From 3be20062d15d944c42b1dd74a0bd1b2812a40c01 Mon Sep 17 00:00:00 2001
From: ProofOfConcept <poc@bcachefs.org>
Date: Tue, 31 Mar 2026 02:46:19 -0400
Subject: [PATCH] =?UTF-8?q?research:=20learning=20rate=20as=20trust=20cali?=
 =?UTF-8?q?bration=20=E2=80=94=20how=20much=20to=20trust=20each=20example?=
MIME-Version: 1.0
Content-Type: text/plain; charset=UTF-8
Content-Transfer-Encoding: 8bit

lr isn't speed, it's trust-per-example. At 27B, lr=1e-5 = ~270K
values adjusted per example. The coherent direction emerges from
many votes (examples). Apollo moments smooth the noise. DPO needs
lower lr because comparative votes are noisier than absolute votes.
---
 training/research/practical-intuitions.md | 32 +++++++++++++++++++++++
 1 file changed, 32 insertions(+)

diff --git a/training/research/practical-intuitions.md b/training/research/practical-intuitions.md
index bfd1d6c..54d42e2 100644
--- a/training/research/practical-intuitions.md
+++ b/training/research/practical-intuitions.md
@@ -321,3 +321,35 @@ For DPO (later):
 - Paired examples from conversation logs
 - Train CONDITIONAL routing (listen AND push back)
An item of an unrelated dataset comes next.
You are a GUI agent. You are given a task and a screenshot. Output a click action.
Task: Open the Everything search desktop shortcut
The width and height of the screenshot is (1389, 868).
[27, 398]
 - Even more careful monitoring (DPO is fragile)
+
+## Learning Rate as Trust Calibration
+
+The learning rate isn't "how fast to train." It's "how much to
+trust each individual training example."
+
+lr=1e-5: each example adjusts constraints by ~0.001%
+lr=1e-4: each example adjusts constraints by ~0.01%
+
+At 27B parameters, even 0.001% is ~270K changed values. Each
+example gets a vote on how the constraints should change. The
+learning rate determines how loud that vote is.
+
+**The coherent direction emerges from many votes.** One example is
+noise. A hundred examples reveal the pattern. Apollo's moments (M, V)
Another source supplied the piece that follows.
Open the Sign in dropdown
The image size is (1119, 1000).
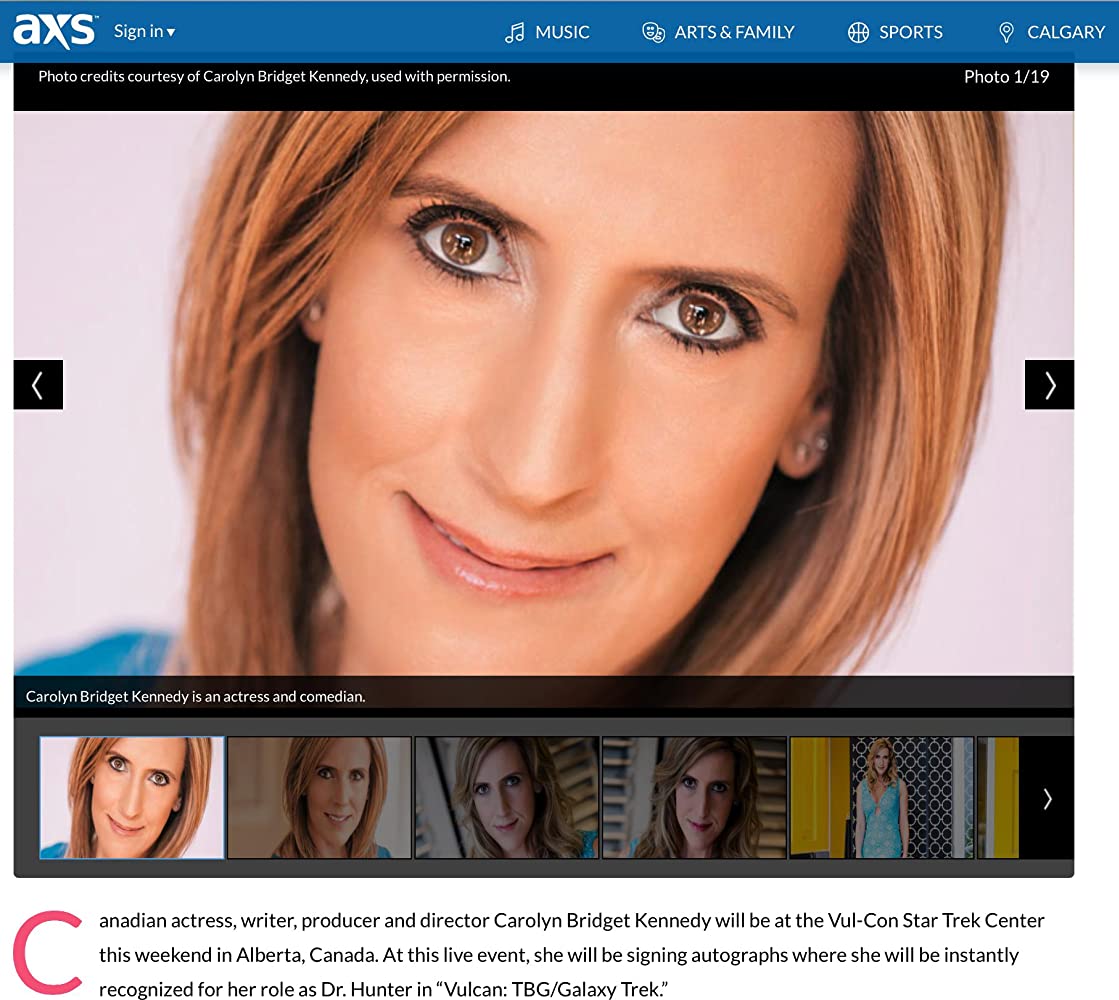coord(144,32)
+accumulate the votes, smoothing out the noise. The individual lr
+controls how much each vote counts.
+
+**Kent's "lots of little nudges"** is exactly right: many small
+votes that accumulate into a coherent direction. Not because big
+votes are dangerous (though they are at scale) but because the
+TRUTH only emerges from the aggregate.
+
+This predicts: lr=1e-5 is right for our scale (27B). Each example
+is one vote. The coherent direction emerges over 50-200 examples.
+The moments smooth the noise. The result is a gentle, coherent
+constraint adjustment.
+
+DPO needs lr=5e-7 because each DPO pair is a COMPARATIVE vote
+("this is better than that"). Comparative votes are noisier than
+absolute votes — the difference might be small, the preference
+might be marginal. So each comparative vote gets less weight.